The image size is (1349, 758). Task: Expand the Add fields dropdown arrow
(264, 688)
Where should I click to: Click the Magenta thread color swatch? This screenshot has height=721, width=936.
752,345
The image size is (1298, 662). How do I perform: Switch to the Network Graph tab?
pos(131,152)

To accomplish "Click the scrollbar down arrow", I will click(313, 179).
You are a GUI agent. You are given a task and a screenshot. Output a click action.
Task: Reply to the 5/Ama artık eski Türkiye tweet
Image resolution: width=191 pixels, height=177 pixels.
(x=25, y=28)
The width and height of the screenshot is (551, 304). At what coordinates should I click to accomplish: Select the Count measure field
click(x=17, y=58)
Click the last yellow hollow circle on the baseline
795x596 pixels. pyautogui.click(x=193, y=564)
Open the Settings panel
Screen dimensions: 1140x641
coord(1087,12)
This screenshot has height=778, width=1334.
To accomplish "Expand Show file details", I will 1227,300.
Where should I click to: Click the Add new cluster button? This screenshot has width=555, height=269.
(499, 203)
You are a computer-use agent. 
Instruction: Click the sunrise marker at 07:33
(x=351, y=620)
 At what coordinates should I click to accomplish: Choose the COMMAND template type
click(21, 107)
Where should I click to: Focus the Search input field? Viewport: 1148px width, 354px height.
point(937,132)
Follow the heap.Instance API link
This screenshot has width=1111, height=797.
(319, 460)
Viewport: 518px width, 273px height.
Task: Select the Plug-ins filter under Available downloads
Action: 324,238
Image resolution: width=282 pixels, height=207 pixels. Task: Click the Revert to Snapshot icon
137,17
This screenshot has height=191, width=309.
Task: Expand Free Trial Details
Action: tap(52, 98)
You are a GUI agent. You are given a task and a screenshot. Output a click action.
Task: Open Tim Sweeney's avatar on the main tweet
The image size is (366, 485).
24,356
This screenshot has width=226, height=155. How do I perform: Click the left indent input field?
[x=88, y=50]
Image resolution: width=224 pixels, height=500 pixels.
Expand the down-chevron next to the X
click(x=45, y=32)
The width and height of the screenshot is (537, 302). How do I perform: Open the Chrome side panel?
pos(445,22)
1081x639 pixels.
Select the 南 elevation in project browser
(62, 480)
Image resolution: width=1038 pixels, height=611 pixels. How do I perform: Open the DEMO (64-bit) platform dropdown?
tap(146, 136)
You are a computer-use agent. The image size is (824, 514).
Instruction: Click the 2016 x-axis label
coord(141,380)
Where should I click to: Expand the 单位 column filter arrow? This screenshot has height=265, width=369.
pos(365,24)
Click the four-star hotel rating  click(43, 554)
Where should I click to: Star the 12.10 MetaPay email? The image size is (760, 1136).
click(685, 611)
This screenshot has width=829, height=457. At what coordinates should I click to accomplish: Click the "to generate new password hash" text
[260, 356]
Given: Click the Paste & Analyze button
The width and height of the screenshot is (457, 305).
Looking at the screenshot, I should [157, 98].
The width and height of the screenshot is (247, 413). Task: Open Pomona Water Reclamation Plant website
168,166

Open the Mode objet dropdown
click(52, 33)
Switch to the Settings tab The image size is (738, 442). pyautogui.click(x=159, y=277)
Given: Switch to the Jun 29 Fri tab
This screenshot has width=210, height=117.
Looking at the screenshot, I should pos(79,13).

....

» **WHAT YOU NEED TO DO**
Copy exactly the lines above, starting at the opening line and finishing at the line in which "Follow the heap.Instance API link" occurs.

» **COMPLETED EXERCISE**
The image size is (1349, 758). Task: Expand the Add fields dropdown arrow
(264, 688)
Where should I click to: Click the Magenta thread color swatch? This screenshot has height=721, width=936.
752,345
The image size is (1298, 662). How do I perform: Switch to the Network Graph tab?
pos(131,152)

To accomplish "Click the scrollbar down arrow", I will click(313, 179).
You are a GUI agent. You are given a task and a screenshot. Output a click action.
Task: Reply to the 5/Ama artık eski Türkiye tweet
Image resolution: width=191 pixels, height=177 pixels.
(x=25, y=28)
The width and height of the screenshot is (551, 304). At what coordinates should I click to accomplish: Select the Count measure field
click(x=17, y=58)
Click the last yellow hollow circle on the baseline
795x596 pixels. pyautogui.click(x=193, y=564)
Open the Settings panel
Screen dimensions: 1140x641
coord(1087,12)
This screenshot has height=778, width=1334.
To accomplish "Expand Show file details", I will 1227,300.
Where should I click to: Click the Add new cluster button? This screenshot has width=555, height=269.
(499, 203)
You are a computer-use agent. 
Instruction: Click the sunrise marker at 07:33
(x=351, y=620)
 At what coordinates should I click to accomplish: Choose the COMMAND template type
click(21, 107)
Where should I click to: Focus the Search input field? Viewport: 1148px width, 354px height.
point(937,132)
Follow the heap.Instance API link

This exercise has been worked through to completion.